YÜN BEBEK, SİLİFKE VE ARSLANKÖY’Ü BULUŞTURDU

Yayınlanma Tarihi : Google News
YÜN BEBEK, SİLİFKE VE ARSLANKÖY’Ü BULUŞTURDU

Mersin Büyükşehir Belediyesi, Arslanköylü ve Silifkeli kadınları Gazi Çiftliği’nde buluşturdu. Silifkeli kadınlar, Arslanköy Kadınlar Tiyatro Topluluğu’nun kurucusu Ümmiye Koçak’ın yazıp yönettiği ve kadına şiddeti konu alan ‘Yün Bebek’ filminin gösterimine katıldı.

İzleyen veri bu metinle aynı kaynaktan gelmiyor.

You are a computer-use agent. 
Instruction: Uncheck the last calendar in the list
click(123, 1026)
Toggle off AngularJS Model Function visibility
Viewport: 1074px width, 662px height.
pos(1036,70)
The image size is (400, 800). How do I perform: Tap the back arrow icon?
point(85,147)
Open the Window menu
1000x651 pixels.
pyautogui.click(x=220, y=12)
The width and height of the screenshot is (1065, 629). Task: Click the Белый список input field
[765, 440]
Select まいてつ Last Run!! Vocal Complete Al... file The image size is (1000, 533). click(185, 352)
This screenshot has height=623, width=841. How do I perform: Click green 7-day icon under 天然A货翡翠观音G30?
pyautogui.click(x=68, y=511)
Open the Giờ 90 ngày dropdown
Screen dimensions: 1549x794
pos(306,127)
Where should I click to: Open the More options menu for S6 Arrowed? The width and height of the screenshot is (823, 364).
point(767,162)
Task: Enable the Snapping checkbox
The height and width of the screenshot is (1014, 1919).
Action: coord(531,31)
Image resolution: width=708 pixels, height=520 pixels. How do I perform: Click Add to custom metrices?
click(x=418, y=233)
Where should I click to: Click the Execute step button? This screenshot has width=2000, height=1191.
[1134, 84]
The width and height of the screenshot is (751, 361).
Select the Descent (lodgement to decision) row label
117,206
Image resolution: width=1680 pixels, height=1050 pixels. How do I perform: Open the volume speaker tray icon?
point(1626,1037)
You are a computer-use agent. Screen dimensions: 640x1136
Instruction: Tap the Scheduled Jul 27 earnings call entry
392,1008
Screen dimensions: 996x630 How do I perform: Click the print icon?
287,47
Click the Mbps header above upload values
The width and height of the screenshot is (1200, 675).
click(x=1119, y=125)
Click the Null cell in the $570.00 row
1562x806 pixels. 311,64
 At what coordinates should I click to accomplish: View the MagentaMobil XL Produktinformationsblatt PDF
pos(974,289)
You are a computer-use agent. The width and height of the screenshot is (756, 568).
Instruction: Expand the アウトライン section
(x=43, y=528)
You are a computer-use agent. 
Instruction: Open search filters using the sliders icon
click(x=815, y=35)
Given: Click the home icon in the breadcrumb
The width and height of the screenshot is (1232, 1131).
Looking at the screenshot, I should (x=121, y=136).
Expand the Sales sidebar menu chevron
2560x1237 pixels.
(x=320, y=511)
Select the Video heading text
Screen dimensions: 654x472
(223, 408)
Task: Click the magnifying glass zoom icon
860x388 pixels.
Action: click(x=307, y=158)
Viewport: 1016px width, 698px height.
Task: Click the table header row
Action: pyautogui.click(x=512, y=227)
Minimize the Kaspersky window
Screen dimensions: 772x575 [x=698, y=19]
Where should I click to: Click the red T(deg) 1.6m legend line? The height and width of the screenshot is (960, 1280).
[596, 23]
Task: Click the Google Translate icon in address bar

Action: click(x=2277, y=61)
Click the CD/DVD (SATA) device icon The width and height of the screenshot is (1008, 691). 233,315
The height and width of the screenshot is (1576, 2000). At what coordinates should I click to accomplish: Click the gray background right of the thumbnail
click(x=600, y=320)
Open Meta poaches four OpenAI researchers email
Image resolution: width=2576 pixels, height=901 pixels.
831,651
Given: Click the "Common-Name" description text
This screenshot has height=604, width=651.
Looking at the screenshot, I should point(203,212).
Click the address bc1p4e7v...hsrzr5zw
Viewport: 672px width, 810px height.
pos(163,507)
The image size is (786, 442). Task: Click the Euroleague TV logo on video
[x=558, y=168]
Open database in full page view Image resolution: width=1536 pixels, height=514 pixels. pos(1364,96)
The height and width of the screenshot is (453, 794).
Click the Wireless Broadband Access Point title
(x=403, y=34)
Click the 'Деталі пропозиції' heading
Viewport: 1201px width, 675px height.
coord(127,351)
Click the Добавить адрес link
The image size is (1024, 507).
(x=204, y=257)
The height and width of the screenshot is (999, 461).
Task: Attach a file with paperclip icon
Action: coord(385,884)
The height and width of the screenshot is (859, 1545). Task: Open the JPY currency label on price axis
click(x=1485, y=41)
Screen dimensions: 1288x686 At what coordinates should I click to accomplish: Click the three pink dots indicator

Arslanköy Kadınlar Tiyatro Topluluğu’nun kurucusu Ümmiye Koçak’ın yazıp yönettiği ‘Yün Bebek’ filmi Silifkeli kadınların büyük beğenisini topladı. 2012 yılında gösterime giren ve zorlu kış şartlarında çekilen film, Silifkeli kadınlara farklı bir pencere açtı. Gazi Çiftliği’nin kadınları, Yörük kızı Elif’in odağında seyreden ve kadına şiddeti konu alan filmi dikkatle izledi.

“MERSİN’İN KÜLTÜRÜNÜ, YÖRÜKLER’İ ANLATIYOR BU FİLM”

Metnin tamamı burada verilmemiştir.